California is considering raising its state minimum wage. Bills under consideration would raise the wage by as much as a dollar and call for subsequent indexing of the wage, so that it will increase automatically along with inflation. According to press reports, Governor Schwarzenegger will not oppose a hike in the minimum wage, but is resisting indexing.
Assuming California ought to have a statutory minimum wage, which admittedly is a contested proposition, Schwarzenegger has it exactly backwards -- at least as far as an important segment of the relevant population is concerned.
The standard arguments over increasing the minimum wage are all focused on the effect of such a hike on the supply of jobs by employers. Basic price theory from Econ 101 tells us that employers faced with higher wage bills will hire fewer workers. Proponents of higher minimum wages counter with various empirical studies purporting to find no loss of jobs and various theoretical explanations for why standard price theory might not apply to this market. Opponents of wage hikes counter with their own studies and theories. And so the weary day wears on.
To be sure, the argument over job supply is an important one. Yet, in focusing on that issue, we overlook an equally important question; namely, what effect does a minimum wage hike have on the demand for jobs by potential employees?
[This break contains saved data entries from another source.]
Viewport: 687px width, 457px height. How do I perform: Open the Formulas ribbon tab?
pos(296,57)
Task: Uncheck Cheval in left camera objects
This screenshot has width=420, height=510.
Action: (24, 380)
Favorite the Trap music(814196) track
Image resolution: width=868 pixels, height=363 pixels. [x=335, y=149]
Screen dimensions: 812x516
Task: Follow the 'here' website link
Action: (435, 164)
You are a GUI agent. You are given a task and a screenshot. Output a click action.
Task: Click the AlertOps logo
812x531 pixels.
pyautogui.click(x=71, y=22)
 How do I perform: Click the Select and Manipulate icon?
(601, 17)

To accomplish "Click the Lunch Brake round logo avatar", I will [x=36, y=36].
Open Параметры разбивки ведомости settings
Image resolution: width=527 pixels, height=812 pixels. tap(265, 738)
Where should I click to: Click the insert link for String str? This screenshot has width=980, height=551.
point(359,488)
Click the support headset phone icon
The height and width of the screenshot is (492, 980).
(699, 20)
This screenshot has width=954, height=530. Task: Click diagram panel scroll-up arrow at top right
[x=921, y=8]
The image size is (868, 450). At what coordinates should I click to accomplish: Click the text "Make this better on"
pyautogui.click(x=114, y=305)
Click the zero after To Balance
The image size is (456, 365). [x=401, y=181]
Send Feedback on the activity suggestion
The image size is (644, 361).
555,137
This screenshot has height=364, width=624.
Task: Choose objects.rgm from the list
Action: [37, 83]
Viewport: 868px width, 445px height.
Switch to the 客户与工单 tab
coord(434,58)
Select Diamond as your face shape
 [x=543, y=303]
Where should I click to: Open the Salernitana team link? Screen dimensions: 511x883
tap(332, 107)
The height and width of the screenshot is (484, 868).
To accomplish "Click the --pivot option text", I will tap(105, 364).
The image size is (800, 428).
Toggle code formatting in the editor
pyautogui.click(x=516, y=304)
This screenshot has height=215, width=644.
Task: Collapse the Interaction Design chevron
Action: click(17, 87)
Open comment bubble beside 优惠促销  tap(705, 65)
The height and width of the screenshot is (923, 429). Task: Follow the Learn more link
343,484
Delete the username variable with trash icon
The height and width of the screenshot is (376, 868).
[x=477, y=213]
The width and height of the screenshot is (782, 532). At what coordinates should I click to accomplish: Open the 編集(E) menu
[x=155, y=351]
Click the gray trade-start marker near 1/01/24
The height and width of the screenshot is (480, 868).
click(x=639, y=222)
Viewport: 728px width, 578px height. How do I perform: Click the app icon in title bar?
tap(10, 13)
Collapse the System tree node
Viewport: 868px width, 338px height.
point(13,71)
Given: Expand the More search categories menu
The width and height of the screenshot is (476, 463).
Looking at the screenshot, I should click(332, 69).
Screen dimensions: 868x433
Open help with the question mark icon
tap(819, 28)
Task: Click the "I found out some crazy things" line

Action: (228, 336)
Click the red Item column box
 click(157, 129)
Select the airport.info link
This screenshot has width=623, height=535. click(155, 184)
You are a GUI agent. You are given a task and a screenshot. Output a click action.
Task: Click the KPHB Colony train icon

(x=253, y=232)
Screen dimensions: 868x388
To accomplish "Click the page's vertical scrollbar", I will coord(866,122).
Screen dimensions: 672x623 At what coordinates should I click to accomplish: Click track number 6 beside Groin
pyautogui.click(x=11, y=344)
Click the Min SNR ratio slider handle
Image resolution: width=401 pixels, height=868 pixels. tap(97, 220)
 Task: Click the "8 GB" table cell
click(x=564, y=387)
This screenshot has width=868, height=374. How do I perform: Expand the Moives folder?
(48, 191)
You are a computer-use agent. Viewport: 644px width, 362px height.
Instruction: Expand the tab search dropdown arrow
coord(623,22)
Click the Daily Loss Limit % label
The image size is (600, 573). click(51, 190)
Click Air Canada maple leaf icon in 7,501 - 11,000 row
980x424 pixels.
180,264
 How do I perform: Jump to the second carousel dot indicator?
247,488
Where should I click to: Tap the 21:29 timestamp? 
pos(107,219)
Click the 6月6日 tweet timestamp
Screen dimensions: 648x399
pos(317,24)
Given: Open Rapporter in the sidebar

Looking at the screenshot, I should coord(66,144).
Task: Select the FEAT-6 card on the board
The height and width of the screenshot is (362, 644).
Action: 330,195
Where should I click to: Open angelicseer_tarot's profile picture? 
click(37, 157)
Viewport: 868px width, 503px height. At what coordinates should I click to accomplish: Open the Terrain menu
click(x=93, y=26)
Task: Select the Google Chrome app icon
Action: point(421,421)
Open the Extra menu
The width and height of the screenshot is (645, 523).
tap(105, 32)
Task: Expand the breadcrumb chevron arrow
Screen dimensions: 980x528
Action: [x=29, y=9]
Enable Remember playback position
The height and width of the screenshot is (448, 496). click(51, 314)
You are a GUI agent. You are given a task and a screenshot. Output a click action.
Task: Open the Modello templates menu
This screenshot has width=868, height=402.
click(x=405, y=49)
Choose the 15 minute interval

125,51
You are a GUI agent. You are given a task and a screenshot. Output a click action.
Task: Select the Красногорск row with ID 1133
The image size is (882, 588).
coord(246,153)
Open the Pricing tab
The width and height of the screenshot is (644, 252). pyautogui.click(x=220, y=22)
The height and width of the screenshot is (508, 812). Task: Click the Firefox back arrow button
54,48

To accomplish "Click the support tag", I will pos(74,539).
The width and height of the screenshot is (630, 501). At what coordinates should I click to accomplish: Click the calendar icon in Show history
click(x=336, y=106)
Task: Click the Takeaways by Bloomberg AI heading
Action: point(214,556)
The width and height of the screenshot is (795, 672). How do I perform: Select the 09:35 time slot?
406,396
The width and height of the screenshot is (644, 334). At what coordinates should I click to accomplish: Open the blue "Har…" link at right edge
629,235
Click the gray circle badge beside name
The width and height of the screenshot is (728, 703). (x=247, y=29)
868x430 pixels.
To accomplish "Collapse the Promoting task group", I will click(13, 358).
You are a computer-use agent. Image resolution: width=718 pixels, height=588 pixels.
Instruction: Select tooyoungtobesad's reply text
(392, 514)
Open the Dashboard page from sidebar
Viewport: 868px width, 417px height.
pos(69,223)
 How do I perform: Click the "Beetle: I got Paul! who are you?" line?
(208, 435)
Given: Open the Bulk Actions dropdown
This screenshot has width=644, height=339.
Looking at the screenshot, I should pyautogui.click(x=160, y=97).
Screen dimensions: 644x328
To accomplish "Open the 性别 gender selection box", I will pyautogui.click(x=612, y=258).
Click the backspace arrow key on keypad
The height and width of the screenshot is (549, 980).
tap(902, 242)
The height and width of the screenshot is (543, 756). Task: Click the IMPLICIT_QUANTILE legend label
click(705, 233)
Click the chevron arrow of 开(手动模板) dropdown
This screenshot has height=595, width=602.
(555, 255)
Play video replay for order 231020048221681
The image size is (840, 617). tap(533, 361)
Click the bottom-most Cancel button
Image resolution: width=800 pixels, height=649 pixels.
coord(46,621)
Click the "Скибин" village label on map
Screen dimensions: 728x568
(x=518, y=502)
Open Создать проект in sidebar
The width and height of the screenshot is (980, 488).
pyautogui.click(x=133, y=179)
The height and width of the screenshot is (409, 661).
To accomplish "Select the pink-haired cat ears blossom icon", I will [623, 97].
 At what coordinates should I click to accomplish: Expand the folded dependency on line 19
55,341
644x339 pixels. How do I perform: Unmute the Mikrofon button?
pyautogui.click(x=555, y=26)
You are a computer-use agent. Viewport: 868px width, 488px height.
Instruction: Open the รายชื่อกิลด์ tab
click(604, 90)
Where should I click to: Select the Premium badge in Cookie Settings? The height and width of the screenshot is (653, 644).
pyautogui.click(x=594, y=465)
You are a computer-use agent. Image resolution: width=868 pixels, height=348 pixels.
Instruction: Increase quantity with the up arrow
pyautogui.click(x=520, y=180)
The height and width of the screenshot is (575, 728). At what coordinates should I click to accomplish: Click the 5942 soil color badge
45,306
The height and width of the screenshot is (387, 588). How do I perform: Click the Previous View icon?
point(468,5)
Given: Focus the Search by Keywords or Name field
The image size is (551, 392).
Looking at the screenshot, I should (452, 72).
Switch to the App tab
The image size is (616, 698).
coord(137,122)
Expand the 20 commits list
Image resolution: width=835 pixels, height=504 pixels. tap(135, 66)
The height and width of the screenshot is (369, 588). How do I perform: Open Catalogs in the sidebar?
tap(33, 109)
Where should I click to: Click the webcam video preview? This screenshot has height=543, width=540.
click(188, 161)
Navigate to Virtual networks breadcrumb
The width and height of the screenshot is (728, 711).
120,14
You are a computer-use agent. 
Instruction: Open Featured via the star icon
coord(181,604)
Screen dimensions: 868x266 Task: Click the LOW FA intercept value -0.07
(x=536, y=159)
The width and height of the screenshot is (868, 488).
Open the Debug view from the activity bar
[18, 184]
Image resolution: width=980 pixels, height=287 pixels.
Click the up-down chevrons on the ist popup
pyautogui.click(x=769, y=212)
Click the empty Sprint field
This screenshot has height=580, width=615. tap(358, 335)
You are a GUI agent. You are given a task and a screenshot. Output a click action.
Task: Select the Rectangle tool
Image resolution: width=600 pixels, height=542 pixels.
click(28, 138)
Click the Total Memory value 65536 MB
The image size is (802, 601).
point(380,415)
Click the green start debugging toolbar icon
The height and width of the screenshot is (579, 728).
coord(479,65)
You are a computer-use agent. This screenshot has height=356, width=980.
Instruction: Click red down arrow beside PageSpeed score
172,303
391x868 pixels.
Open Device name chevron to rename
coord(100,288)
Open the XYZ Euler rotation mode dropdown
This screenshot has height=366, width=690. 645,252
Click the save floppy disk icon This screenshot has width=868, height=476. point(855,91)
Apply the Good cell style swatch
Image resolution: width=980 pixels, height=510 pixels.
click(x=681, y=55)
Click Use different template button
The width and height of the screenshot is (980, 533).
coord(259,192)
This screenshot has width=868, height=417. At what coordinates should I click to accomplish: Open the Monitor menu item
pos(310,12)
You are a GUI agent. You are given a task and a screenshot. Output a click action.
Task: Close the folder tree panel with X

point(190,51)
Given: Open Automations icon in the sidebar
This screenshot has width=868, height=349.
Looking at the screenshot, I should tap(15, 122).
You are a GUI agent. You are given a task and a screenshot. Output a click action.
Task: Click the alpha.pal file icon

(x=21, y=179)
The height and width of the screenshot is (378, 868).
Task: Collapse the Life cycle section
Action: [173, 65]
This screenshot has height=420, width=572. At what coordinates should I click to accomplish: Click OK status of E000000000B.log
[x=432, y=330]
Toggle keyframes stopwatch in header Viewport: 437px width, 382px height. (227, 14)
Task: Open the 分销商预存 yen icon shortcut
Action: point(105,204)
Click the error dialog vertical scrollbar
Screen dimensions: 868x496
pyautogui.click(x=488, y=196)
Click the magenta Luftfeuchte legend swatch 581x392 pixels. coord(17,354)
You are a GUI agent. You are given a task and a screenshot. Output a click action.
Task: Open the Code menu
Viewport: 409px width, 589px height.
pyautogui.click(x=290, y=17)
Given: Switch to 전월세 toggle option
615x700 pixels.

At the outset, it is critical to recognize that the minimum wage debate is mainly a debate about how much working teenagers and twenty-somethings in their first job ought to make. The federal Bureau of Labor Statistics reports that (in 2002):
"Minimum wage workers tend to be young. About half of workers earning $5.15 or less were under age 25, and slightly more than one-fourth were age 16-19."
Let's focus specifically on the latter group. Imagine you're a 17 year-old junior in high school with a part-time job paying the minimum wage. You're eager to get started with life. You want to get a car, a place of your own, and maybe even get married. You're bored with high school and don't expect to go to college.
If you stay in school, you sacrifice current wages for higher future income. If you drop out, you likely will have a lower lifetime income, but start making money immediately.
Although you likely wouldn't articulate the problem in these terms, you're faced with a capital budgeting problem. Should you invest in your human capital by staying in school or should you drop out and go to work full time?
Although there are several ways for a business to make capital budgeting decisions, the simplest and most relevant to our hypothetical teenager is net present value. You therefore should discount to present value the net stream of income that would be generated by each of your choices.
The problem is that research in behavioral economics suggests that young people tend systematically to err in assigning discount rates; specifically, because they tend to be systematically biased in favor of current consumption, they tend to use too high a discount rate in making such calculations. As a result, the prospect of an immediate income will be given too much weight in their calculus and the prospect of higher lifetime earnings in the future too little weight and, when deciding between work and a present paycheck versus staying in school and deferral of income, they will tend to err towards the former.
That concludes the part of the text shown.